Personne d’autre que l’auteur d’un rêve ne le commente à haute voix. L’idée d’interpréter les rêves d’autrui n’est jamais venue à un Esquimau. Pour eux, dans ces visions des ténèbres, ce ne sont ni les dieux ni les désirs inconscients qui parlent, c’est la gestation de leur propre société qui s’opère. L’ hiver, ils n’ont pas d’autre vie que rêver.

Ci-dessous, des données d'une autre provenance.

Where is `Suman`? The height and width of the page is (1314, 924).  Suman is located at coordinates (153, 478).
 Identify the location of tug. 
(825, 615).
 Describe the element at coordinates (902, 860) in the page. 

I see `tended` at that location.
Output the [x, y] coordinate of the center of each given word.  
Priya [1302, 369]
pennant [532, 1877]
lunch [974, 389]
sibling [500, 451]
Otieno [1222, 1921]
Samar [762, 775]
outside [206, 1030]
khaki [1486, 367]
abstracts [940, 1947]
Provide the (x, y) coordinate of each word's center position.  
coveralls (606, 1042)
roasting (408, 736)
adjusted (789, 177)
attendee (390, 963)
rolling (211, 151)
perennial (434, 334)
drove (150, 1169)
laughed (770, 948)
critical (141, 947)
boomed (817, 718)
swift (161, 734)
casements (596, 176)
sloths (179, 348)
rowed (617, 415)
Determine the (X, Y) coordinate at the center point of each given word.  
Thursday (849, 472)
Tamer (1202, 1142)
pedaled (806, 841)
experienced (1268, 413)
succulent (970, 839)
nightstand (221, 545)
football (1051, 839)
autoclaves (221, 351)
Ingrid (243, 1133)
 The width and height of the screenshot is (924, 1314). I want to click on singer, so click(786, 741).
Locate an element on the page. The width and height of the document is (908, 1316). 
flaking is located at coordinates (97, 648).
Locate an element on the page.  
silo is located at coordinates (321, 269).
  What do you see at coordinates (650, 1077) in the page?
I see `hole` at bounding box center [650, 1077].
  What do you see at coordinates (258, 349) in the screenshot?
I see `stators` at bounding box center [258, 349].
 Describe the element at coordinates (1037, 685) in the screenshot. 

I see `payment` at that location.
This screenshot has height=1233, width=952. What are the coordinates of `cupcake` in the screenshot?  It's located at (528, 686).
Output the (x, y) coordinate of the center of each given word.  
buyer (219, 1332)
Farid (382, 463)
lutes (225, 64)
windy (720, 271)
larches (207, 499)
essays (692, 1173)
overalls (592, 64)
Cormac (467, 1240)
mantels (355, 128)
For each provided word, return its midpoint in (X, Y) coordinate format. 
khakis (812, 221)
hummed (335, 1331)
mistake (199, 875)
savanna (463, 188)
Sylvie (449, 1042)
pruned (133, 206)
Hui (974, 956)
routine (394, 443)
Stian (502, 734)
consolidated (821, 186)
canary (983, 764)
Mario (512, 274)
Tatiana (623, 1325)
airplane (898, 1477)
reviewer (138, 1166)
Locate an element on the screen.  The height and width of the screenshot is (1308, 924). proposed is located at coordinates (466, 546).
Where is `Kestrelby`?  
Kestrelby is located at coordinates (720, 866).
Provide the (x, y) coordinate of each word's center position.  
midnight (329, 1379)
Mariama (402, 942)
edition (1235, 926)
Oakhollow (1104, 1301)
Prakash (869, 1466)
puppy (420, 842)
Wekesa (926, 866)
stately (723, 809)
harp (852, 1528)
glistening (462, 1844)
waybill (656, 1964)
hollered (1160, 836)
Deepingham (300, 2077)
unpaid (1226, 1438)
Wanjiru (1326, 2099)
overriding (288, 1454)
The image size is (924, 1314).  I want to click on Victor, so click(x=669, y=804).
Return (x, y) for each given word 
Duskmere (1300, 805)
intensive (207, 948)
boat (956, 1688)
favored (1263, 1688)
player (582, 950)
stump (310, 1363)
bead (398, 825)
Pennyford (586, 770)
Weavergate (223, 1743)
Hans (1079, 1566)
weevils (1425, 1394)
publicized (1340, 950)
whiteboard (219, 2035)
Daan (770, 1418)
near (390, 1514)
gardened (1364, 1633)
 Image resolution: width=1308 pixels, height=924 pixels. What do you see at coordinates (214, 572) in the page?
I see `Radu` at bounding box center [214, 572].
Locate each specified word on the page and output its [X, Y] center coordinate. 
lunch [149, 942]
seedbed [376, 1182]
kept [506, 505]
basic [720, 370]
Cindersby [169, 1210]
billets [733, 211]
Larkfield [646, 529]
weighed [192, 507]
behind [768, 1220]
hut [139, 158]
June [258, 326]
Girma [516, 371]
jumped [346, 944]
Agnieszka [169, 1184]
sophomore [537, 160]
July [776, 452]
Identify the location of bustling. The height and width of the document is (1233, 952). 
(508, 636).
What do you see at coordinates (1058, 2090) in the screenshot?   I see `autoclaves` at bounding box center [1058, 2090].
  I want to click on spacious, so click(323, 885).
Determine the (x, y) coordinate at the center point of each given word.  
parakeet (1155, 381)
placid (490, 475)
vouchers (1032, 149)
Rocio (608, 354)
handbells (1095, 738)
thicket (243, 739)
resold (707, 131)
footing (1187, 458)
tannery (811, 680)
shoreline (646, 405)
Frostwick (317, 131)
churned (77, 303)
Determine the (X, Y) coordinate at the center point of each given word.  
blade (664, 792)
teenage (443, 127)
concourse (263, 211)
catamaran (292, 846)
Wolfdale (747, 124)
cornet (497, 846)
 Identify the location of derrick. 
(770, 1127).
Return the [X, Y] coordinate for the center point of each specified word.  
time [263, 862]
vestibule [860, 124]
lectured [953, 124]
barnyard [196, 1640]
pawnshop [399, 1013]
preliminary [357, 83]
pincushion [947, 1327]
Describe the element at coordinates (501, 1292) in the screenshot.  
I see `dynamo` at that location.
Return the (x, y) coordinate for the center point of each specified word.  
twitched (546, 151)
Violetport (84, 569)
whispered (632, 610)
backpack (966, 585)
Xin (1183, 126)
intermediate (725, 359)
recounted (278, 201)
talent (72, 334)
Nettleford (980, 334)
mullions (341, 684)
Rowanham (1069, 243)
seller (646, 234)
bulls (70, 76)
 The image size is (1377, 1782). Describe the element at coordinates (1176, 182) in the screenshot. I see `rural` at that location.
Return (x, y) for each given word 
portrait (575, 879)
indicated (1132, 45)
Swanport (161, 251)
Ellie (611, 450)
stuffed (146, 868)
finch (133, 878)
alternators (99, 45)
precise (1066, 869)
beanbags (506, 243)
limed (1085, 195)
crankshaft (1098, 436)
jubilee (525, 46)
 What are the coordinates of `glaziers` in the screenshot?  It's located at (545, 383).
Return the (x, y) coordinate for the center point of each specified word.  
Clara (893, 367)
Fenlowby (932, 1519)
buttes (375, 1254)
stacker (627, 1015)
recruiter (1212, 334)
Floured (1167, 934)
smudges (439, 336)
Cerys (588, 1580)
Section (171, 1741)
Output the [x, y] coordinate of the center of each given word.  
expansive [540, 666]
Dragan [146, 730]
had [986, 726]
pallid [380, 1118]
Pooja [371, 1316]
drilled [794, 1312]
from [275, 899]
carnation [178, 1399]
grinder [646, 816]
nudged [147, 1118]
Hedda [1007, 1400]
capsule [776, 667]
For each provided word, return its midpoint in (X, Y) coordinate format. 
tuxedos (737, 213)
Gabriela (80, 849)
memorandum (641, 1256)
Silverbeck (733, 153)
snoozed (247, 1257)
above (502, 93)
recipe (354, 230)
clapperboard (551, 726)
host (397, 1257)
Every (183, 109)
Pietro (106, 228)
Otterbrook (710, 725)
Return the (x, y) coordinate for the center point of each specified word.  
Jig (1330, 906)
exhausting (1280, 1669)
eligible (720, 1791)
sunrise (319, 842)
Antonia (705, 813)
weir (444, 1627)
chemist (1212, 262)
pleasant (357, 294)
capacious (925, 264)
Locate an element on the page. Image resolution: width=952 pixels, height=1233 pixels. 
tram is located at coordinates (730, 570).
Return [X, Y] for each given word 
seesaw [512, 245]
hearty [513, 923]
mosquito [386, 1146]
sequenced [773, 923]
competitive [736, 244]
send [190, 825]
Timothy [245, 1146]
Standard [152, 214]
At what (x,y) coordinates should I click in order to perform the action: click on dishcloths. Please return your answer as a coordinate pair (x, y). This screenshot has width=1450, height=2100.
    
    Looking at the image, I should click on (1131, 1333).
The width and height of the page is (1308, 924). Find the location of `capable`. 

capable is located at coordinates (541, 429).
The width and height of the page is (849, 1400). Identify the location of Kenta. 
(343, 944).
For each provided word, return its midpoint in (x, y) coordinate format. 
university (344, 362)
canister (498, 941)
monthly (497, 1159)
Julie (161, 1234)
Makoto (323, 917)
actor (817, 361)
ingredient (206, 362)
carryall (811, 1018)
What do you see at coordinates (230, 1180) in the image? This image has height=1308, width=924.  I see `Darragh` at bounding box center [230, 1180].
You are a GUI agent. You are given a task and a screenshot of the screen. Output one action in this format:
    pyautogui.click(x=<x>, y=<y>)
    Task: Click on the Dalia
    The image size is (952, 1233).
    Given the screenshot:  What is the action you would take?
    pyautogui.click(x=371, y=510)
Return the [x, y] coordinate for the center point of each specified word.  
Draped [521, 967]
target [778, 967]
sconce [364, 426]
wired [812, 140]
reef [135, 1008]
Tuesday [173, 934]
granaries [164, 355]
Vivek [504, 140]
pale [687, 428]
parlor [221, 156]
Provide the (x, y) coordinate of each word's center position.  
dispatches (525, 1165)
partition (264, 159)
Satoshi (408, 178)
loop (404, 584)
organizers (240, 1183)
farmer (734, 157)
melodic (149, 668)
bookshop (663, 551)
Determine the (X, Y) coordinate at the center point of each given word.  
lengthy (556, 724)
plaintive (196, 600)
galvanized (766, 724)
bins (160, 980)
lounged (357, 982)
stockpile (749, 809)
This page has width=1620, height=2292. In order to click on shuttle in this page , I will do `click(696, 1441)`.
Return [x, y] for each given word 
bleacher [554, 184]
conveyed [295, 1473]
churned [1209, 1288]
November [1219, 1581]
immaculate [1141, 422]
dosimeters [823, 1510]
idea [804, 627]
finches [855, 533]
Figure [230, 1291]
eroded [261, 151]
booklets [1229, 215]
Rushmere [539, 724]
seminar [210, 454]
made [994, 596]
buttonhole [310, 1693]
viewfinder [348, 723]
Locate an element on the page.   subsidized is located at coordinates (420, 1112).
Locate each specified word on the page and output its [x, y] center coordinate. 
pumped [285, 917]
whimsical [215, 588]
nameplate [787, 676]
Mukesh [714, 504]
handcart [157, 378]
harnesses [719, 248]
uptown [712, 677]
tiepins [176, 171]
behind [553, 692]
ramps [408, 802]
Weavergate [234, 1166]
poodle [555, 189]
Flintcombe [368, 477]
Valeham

L’été, à supposer qu’ils en fassent encore, ils ne se racontent plus leurs rêves, ils agissent, ils tuent, ils aiment, ils fécondent, ils emmagasinent, ils se disputent, les hommes enlèvent les femmes des autres igloos ou cherchent à changer de tribu, des mariages prévus se défont, des unions inattendues se contractent, le chef est tué non au cours du rite mais à la chasse par un gibier devenu féroce ou par un mauvais coup — accidentel ou intentionnel, la différence n’existe pas dans leur langue —, le territoire prévu pour les quartiers d’été s’avère inhabitable ou déjà occupé, des chalutiers d’autres peuples sont déjà venus piller les bancs de poissons et leurs équipages s’attardent auprès des femmes et des filles qu’on leur a offertes, l’heure des décisions importantes est différée. Bref, leur société ne fonctionne point telle que l’avaient enfantée leurs imaginations hibernales. Chaque année, quand ils plient leurs tentes, après la cérémonie de la pirogue du chef, ils louent leurs dieux d’avoir interrompu l’éternel été qui régnait à l’aube du monde et d’avoir créé, avec le cycle des saisons, ce rude et merveilleux hiver boréal où ils peuvent rêver en groupe d’une société qui ne tiendrait pas compte des réalités extérieures.
 
 

Parution originale, Revue française de psychanalyse, Tome XL – janv.-Févr. 1976.